I expected only the Household Survey would be cancelled. This means the Fed will be without both employment and CPI data for the meeting.
Regarding inflation, it is reasonable for the Fed to be concerned. Trump’s policies could easily cause stagflation. But if so, I expect it would be short-lived.
Expect a Big Political Debate
The Fed is going to be accused of partisan politics. And the lack of data will let the Fed do what it wants.
Yet, a significant percentage of people believe the Fed should only pay attention to inflation.
And I am of the position there should not be a Fed at all. But I also have the caveat that an independent Fed is better than a partisan Fed run for political purposes, regardless of which party is in power.

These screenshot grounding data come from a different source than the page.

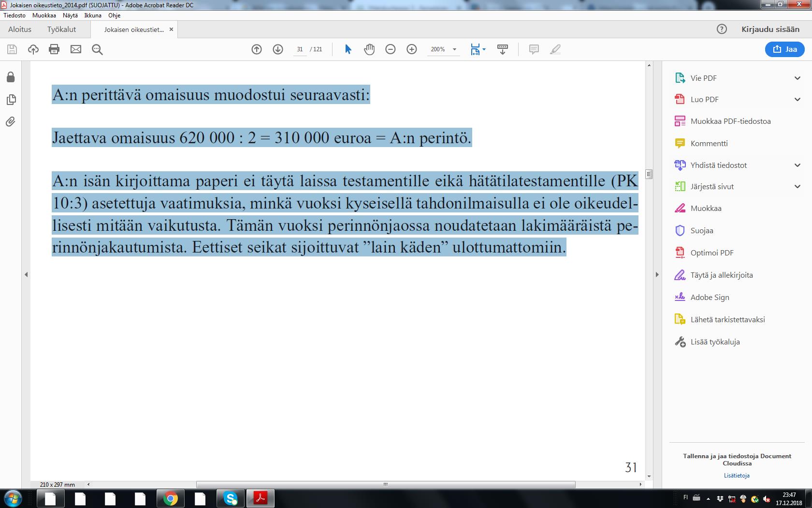Select the Hand pan tool
The image size is (812, 508).
369,49
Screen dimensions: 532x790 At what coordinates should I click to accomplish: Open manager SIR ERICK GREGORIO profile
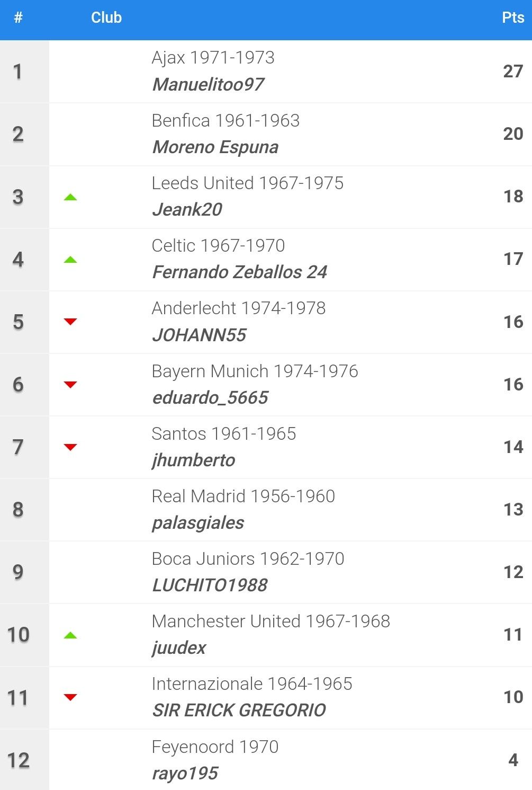239,710
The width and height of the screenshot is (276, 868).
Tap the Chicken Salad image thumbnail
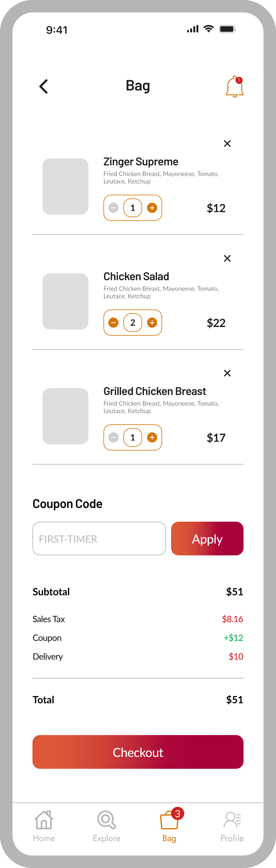click(65, 301)
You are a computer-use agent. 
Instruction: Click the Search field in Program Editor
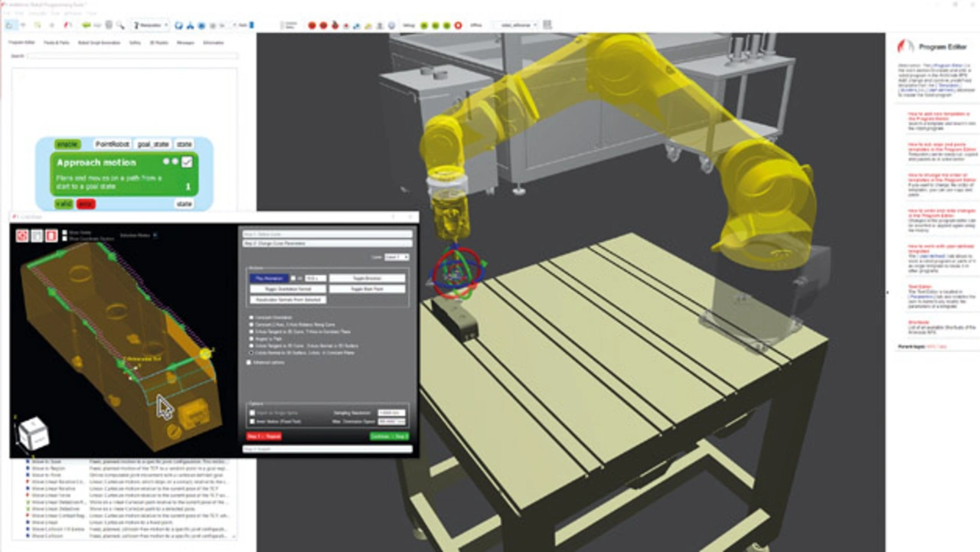[x=130, y=56]
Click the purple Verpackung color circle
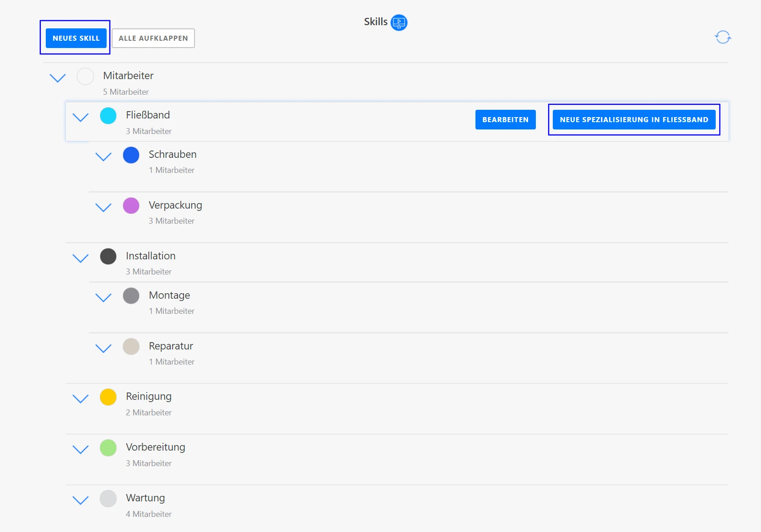761x532 pixels. (131, 206)
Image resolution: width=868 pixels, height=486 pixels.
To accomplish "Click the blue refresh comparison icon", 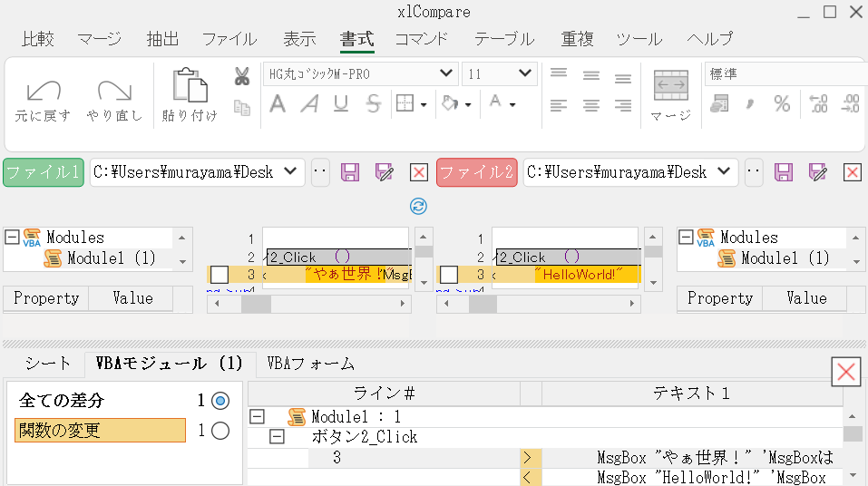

I don’t want to debate “independent”. I simply want to stress that a partisan Fed is the worst outcome. The best outcome would be rates set by a free market, not politicians, and also not alleged wizards with a proven track record of not knowing what the hell they are doing.
The Labor Market Recap
- ADP: On November 6 I noted Private Employers Added 42,000 Jobs in October, First Increase Since July
- Revelio: On November 7, I noted Revelio’s Realistic Assessment of the US Labor Market and Jobs – Sinking Fast
- Challenger & Gray Layoffs: On November 6, I noted Cost Cutting Hits Jobs. October Layoffs Surge to Highest Level in 20 Years
- Richmond Fed: On November 6 I noted Richmond Fed Survey Shows Small Businesses Impacted More by Tariffs
ADP Pulse
Onn November 14, I noted ADP Pulse of Net Private Job Creation Drops to Negative 11,250 Per Week
How fast is the economy shedding jobs?
My assessment is fast. Especially small businesses that I believe are under-sampled.
Importantly, consider the pulse of -11,250 (-45,000) as a revised estimate of ADP’s +42,000 for October.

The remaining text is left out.